The main hazard from serious exposures to benzidine, o-toluidine, or o-dianisidine is an increase in the risk of bladder cancer. Once someone has been exposed to these chemicals, the most important single precaution to take is to avoid tobacco smoke, since previous exposure to chemicals that cause bladder cancer increases sensitivity to future exposures, and tobacco smoke is a major cause of bladder cancer.

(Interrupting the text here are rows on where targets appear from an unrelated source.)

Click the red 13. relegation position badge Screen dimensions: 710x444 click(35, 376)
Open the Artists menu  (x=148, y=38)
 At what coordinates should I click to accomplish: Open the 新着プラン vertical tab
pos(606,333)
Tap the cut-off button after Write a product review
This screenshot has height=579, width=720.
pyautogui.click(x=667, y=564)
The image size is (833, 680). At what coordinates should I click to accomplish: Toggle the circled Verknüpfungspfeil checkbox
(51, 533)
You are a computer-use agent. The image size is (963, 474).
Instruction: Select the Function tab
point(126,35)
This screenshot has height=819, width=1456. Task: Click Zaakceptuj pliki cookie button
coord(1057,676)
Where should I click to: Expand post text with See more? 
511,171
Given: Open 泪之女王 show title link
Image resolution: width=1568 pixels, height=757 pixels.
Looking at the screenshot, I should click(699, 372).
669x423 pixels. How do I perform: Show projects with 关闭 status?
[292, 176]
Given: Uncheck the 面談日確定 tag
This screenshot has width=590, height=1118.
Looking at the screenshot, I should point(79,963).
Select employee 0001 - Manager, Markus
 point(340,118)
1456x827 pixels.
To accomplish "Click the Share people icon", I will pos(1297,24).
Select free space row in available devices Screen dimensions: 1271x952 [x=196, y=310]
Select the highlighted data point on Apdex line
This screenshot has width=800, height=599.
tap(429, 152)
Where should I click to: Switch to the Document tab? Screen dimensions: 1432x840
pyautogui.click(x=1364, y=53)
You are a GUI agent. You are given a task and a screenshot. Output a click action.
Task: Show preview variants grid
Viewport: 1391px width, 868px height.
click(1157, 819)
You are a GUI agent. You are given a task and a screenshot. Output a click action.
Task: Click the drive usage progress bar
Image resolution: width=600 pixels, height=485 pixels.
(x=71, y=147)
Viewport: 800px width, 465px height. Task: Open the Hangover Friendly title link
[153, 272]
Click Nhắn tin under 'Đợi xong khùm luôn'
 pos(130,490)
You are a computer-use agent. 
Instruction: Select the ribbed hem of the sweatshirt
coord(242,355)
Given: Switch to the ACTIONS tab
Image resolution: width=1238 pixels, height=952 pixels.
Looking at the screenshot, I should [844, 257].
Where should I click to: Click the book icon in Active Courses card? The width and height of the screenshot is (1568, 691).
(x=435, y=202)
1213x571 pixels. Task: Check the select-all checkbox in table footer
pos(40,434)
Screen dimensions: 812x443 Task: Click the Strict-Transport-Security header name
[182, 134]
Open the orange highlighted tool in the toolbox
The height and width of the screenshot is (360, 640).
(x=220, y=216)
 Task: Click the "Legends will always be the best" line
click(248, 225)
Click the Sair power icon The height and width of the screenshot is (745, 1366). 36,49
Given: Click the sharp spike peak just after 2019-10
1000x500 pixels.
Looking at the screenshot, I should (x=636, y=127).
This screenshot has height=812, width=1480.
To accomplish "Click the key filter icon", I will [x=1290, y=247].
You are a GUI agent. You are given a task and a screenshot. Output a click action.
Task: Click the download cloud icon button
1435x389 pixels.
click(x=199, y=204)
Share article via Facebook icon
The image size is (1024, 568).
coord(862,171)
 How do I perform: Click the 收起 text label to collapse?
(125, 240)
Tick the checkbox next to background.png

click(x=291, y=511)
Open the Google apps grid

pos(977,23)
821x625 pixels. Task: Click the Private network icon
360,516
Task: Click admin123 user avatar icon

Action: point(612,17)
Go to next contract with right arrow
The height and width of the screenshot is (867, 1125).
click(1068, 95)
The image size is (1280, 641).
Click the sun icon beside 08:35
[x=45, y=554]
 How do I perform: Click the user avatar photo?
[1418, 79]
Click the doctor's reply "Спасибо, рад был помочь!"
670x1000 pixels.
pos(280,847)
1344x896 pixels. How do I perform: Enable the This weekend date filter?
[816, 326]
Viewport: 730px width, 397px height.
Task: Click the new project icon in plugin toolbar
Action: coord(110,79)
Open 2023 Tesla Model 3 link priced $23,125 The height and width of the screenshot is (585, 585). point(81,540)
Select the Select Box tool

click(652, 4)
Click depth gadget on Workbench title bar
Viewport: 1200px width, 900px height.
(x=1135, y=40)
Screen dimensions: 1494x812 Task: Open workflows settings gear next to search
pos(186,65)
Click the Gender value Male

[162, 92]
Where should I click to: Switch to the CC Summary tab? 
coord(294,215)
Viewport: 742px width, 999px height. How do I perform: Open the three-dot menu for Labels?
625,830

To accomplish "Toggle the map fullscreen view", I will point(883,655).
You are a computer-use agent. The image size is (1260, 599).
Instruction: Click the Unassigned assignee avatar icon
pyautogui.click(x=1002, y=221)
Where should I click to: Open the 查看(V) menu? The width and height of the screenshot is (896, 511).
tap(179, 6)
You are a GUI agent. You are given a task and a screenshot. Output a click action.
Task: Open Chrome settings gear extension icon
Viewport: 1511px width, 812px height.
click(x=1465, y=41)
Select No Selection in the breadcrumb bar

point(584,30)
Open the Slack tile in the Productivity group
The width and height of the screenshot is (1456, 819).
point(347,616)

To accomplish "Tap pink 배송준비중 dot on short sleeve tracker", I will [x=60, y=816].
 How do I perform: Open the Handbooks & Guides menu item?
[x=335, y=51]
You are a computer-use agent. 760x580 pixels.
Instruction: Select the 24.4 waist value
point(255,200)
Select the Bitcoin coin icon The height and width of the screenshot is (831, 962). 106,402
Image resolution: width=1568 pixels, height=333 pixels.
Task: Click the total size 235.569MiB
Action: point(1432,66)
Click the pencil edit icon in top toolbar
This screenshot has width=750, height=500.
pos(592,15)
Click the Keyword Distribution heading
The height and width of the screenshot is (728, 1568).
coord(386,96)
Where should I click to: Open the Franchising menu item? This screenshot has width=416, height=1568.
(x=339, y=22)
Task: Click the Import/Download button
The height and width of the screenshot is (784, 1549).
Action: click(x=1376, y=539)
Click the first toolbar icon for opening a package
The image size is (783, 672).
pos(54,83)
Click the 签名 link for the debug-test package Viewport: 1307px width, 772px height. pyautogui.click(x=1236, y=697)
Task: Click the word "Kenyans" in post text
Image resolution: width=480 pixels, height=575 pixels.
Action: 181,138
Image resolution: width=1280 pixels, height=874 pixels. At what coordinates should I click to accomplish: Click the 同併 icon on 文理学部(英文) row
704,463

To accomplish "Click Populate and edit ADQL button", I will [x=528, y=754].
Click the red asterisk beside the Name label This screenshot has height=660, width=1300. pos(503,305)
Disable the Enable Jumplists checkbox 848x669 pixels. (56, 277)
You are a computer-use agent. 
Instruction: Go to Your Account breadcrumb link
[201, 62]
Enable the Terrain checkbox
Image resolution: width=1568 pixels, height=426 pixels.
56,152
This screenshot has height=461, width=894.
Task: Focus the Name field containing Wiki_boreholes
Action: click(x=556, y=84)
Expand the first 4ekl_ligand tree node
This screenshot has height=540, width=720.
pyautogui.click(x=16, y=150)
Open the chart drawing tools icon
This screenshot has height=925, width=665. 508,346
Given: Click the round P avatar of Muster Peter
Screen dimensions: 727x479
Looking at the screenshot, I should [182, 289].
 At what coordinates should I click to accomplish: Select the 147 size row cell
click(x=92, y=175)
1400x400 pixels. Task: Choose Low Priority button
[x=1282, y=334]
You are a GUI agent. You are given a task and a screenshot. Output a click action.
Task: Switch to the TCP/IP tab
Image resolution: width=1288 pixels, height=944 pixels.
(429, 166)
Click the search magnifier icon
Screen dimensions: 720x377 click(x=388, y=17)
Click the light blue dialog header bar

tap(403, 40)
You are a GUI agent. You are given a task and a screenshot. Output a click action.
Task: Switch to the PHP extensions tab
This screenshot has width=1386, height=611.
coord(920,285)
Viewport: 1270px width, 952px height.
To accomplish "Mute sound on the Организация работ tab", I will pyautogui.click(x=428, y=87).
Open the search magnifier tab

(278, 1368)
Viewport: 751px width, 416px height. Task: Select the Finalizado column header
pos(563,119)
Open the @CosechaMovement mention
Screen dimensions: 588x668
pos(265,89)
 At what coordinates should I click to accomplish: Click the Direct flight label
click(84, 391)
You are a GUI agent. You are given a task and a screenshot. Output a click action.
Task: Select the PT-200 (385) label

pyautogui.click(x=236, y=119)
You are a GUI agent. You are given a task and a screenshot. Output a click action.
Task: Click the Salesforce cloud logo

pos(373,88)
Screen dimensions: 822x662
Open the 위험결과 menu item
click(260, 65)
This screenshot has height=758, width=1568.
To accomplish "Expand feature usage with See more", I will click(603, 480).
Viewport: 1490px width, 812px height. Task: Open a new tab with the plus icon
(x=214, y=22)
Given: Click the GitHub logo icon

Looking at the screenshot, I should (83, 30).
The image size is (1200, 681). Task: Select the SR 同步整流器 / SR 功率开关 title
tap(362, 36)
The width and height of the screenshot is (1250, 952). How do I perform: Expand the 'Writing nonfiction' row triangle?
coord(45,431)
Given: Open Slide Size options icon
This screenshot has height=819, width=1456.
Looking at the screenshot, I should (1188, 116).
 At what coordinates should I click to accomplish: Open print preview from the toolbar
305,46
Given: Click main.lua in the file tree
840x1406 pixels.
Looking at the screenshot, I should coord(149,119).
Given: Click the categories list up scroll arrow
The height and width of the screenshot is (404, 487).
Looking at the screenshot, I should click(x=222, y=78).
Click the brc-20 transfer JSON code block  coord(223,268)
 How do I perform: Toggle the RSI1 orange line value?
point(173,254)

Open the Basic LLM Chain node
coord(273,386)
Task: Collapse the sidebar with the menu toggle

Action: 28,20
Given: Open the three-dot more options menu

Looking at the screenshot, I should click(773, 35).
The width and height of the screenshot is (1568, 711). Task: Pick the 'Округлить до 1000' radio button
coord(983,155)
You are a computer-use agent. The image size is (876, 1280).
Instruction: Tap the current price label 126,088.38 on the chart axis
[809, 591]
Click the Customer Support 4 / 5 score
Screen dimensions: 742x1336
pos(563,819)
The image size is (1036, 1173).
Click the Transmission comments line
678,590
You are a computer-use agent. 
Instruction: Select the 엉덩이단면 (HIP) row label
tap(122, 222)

A paper on the University of Illinois at Chicago website, Silk Screen Printing, written by Ronald Fuchs and Michael McCann about the dangers of silk screen printing, focuses on the hazards of solvents for fabric printing inks, such as toluene, and advocates the use of water-based inks, instead. The screen-printing inks, which are based on pigments rather than dyes, are different from dyes used for printing silk fabrics, as the dyes used on silk are water-based.